→ **来源**
+ + + +

AmateursCTF2023逆向部分

July 21, 2023

大部分比较水，有几题有点价值，所以贴一下

volcano #

Inspired by recent "traumatic" events.
nc amt.rs 31010

过关要求输入 b, v, p 使得：

b % 22890 == 18476
17 <= binary_ones(v) <= 26
p % 2 == 1
digit_len(b) == digit_len(v)
digit_sum(b) == digit_sum(v)
4919^b % p == 4919^v % p

建立 z3 方程组并爆破条件 2，取条件 4 的十进制长度为 10

这个模板也可以用来排除 z3 的多解

def fn(m):
    n=m[vv].as_long()
    cnt=0
    while n:
        n&=(n-1)
        cnt+=1
    print(f"Tried {m[vv].as_long()=}, {cnt=}")
    return cnt>16 and cnt<=26

def z3gen(conds,fn):
    s=z3.Solver()
    s.add(conds)
    result=s.check()
    while result==z3.sat:
        m=s.model()
        if fn(m) is True:
            yield m
        # exclude the previous result by 'AND' a 'NOT'
		# 'NOT AND' is implemented by 'OR NEQ'
        extra=[var()!=m[var] for var in m]
        s.add(z3.Or(extra))
        result=s.check()

求出一组解 (b, v) = (1080403586, 9422911007)

对于条件 6 可以直接取 p=4919

amateursCTF{yep_th0se_l00k_th3_s4me_to_m3!_:clueless:}

ds_alg #

I was doing some homework for my Data Structures and Algorithms class,
but my program unexpectedly crashed when I entered in my flag. Could you help me get it back?
Here's the coredump and the binary, I'll even toss in the header file.
Can't give out the source code though, how do I know you won't cheat off me?

实现上的错误在于将链表的 ptr 字段 XOR 了

预计 flag 的内容仍然位于堆中

struct listnode {
    byte data;
    struct listnode *ptr;
};

data 和 ptr 之间应当有 7 字节的空位

直接搜索 61 00 00 00 00 00 00 00

amateursCTF{l1nk3d_bY_4n_xor}

rusteze #

Get rid of all your Rust rust with this brand new Rust-eze™ de-ruster.
Flag is amateursCTF{[a-zA-Z0-9_]+}

这题是带符号的，比较友好，

如果不带符号要注意 rust main 的位置，call 的是 std::rt::lang_start()，真 main 在它的第一个参数

amateursCTF{h0pe_y0u_w3r3nt_t00_ru5ty}

rusteze2 #

My boss said Linux binaries wouldn't reach enough customers so I was forced to make a Windows version.

+ + + +

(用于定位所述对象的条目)
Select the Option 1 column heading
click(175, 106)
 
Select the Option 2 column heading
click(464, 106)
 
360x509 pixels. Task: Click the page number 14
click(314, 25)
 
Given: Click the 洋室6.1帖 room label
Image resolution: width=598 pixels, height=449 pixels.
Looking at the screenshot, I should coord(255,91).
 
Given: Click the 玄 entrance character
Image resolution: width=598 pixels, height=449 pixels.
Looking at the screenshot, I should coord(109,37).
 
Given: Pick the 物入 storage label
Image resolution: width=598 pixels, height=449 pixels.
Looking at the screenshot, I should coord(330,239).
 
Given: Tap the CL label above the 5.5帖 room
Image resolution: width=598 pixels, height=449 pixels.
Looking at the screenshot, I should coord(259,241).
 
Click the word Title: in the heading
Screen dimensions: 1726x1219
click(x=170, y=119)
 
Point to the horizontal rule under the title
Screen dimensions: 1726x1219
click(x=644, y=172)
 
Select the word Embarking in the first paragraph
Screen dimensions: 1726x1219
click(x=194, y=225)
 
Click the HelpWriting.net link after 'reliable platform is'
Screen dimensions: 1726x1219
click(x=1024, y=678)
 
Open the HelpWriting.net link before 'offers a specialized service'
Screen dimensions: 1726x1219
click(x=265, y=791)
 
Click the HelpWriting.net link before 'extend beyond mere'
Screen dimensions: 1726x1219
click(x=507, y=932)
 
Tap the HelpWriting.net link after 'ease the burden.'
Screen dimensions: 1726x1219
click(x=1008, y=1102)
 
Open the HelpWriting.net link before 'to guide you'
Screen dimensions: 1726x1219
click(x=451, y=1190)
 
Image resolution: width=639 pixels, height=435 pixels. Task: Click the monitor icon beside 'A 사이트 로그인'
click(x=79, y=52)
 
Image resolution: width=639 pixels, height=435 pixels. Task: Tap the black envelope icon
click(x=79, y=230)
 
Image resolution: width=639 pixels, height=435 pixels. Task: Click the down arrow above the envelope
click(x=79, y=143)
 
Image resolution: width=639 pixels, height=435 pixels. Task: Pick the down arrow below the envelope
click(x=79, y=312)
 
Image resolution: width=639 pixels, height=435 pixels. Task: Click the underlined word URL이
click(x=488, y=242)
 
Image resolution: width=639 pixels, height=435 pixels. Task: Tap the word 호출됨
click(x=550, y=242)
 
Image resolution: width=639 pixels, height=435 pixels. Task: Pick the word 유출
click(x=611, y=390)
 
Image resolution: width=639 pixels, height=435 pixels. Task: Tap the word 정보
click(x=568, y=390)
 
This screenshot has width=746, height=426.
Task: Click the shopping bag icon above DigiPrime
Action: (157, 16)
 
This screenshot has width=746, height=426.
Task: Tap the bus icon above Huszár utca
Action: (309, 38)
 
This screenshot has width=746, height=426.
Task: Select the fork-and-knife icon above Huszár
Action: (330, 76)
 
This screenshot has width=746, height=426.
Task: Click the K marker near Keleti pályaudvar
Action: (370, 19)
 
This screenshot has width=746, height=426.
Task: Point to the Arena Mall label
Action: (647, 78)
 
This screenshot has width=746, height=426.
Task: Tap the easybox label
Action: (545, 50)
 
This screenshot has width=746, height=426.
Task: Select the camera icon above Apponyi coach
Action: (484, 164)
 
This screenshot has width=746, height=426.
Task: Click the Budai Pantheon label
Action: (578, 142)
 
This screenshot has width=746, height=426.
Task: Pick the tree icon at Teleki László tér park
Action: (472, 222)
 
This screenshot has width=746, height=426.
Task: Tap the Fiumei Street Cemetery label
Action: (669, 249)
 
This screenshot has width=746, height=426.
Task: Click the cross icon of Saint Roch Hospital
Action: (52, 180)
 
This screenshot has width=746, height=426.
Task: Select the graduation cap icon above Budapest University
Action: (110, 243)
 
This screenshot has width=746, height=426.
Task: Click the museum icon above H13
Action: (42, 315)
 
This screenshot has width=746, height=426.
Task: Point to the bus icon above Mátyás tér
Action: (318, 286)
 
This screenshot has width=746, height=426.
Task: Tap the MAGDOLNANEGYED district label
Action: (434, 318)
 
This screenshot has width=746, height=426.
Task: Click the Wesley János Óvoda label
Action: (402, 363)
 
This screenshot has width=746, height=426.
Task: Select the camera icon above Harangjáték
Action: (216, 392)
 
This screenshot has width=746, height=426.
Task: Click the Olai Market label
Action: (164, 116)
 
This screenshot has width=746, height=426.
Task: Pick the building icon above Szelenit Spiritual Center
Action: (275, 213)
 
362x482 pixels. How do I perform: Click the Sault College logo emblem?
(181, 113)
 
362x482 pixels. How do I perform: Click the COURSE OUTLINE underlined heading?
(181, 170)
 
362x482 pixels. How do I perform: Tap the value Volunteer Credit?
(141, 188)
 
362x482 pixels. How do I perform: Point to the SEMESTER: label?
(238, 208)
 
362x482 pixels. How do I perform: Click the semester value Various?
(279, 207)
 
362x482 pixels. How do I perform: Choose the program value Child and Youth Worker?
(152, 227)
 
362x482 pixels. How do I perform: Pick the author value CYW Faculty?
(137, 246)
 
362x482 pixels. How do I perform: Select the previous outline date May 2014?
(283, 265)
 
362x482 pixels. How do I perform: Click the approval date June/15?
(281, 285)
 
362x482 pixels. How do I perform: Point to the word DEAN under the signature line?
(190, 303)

+ + + +

→ **任务要求**
**a)** 判断以下说法是否与原文相符：(i) 在 volcano 一题中，条件 6 可以直接取 p=4919；(ii) ds_alg 一题实现上的错误在于将链表的 data 字段做了 XOR；(iii) rusteze 这题的程序不带符号。每项回答“是”或“否”，并一字不差地引用原文中起决定作用的文字。
**b)** 将条目中从含有“below the envelope”的那一行起、一直到含有“Action: (157, 16)”的那一行为止的各行（首尾两行均包括在内）输出为 JSON 字符串列表，每行一个字符串，空行不计。
原文与这些条目之间没有关联。

→ **题目解答**
**a)**
(i) 是。“对于条件 6 可以直接取 p=4919”
(ii) 否。“实现上的错误在于将链表的 ptr 字段 XOR 了”
(iii) 否。“这题是带符号的”

**b)**
[
  "Image resolution: width=639 pixels, height=435 pixels. Task: Pick the down arrow below the envelope",
  "click(x=79, y=312)",
  "Image resolution: width=639 pixels, height=435 pixels. Task: Click the underlined word URL이",
  "click(x=488, y=242)",
  "Image resolution: width=639 pixels, height=435 pixels. Task: Tap the word 호출됨",
  "click(x=550, y=242)",
  "Image resolution: width=639 pixels, height=435 pixels. Task: Pick the word 유출",
  "click(x=611, y=390)",
  "Image resolution: width=639 pixels, height=435 pixels. Task: Tap the word 정보",
  "click(x=568, y=390)",
  "This screenshot has width=746, height=426.",
  "Task: Click the shopping bag icon above DigiPrime",
  "Action: (157, 16)"
]